Andrei no contestó, pendiente del intenso tráfico en la avenida, al otro lado de la puerta del patio.

—¿Por qué no me llamaste anoche? —preguntó—. Le dejé el número a tu Liosa y le pedí que te dijera que me llamaras.

—Volví muy tarde, pensé que tu hijo estaría durmiendo y no quise despertar al niño. ¿Ha pasado algo?

—Sí. Grigori Fiódorovich Smelakov, el juez de instrucción retirado, vive cerca de Dmitrovo, y ahora nos dirigimos a verle siguiendo la carretera que bordea la vía férrea de Savélovo.

La pila de historiales clínicos que Nastia acababa de ordenar se deslizó de sus rodillas a sus pies.

—Hemos acertado —exhaló las palabras apenas audibles, articuladas por labios de pronto rígidos—. No hemos hecho diana todavía pero hemos dado cerca. ¡Por fin! No me lo puedo creer.

—¿Querrías explicarme cómo lo hemos conseguido?

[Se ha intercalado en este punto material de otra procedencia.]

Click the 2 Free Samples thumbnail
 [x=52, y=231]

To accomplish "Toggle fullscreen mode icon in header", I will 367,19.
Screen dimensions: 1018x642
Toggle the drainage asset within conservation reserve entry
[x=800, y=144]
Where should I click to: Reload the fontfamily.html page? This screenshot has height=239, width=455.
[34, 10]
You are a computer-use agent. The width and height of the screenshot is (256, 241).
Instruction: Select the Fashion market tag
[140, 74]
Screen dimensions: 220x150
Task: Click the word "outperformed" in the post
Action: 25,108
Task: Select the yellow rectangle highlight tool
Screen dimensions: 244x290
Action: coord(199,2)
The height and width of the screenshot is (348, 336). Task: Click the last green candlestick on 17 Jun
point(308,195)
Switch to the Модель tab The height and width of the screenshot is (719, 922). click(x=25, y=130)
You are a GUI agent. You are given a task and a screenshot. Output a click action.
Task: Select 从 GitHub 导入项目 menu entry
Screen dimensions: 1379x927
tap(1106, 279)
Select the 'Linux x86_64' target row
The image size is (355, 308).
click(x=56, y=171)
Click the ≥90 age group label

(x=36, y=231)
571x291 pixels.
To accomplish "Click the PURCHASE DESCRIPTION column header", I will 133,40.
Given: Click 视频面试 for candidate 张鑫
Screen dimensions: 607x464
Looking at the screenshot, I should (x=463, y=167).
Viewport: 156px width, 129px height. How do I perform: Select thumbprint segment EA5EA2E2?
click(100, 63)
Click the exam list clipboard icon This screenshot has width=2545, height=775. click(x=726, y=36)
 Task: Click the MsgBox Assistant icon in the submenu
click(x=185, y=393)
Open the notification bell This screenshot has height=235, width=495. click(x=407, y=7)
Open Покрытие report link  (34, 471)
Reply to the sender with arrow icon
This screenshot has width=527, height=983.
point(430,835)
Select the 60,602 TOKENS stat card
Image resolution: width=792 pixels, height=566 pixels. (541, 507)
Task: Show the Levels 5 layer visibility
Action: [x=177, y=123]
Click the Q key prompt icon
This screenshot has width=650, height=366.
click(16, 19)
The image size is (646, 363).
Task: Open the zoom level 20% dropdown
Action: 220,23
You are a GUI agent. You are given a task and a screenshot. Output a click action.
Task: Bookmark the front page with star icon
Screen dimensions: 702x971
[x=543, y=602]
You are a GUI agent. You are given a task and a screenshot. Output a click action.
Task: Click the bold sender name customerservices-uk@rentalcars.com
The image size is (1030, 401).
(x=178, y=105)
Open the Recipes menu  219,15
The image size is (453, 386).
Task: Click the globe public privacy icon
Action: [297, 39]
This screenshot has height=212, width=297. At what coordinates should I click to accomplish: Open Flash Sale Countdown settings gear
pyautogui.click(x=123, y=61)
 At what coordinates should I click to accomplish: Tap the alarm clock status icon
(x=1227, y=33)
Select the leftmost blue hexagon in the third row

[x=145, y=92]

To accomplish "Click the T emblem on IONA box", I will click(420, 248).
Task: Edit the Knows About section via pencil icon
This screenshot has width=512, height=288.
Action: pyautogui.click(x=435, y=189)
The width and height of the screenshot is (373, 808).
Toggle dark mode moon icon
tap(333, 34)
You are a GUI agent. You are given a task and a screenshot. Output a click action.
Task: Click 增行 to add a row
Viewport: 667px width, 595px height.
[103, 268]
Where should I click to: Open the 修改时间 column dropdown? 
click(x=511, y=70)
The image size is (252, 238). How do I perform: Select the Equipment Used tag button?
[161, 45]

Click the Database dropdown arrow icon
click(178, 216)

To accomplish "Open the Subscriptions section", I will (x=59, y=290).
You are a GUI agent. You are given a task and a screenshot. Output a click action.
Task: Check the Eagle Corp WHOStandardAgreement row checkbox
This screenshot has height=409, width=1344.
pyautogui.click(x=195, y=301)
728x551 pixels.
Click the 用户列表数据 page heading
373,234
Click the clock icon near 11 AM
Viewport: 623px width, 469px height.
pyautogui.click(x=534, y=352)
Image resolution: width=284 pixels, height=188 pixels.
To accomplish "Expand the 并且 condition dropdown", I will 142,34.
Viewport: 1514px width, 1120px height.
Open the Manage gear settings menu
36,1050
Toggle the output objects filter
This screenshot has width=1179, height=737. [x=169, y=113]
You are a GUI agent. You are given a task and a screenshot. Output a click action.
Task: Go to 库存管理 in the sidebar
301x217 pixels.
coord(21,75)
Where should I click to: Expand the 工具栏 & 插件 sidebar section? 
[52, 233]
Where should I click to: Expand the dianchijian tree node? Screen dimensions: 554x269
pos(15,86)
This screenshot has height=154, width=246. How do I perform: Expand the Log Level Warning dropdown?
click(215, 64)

—Ojalá lo supiera. Quizá haya sido la intuición. ¿Recuerdas que te pregunté cómo se ganaba la vida la madre de Yeriómina?

—Te dije que era sastra.

—Ahí está. Me estuve devanando los sesos tratando de comprender por qué en el dibujo de Kartashov la clave de sol tenía color verde manzana. ¿Qué puede haber en una casa que sirva para dibujar una clave de sol con este color?

—¿Qué puede haber?

—La tiza. Una simple tiza de un simple juego de tizas de colores que se vende en cualquier papelería. Todos los sastres tienen esas tizas, las utilizan para marcar el patrón. Fui al archivo y leí con mis propios ojos el sumario de la causa criminal que inculpaba a Yeriómina madre. Es un caso muy extraño, Andriusa. A casos así, yo les llamo casos de escuela.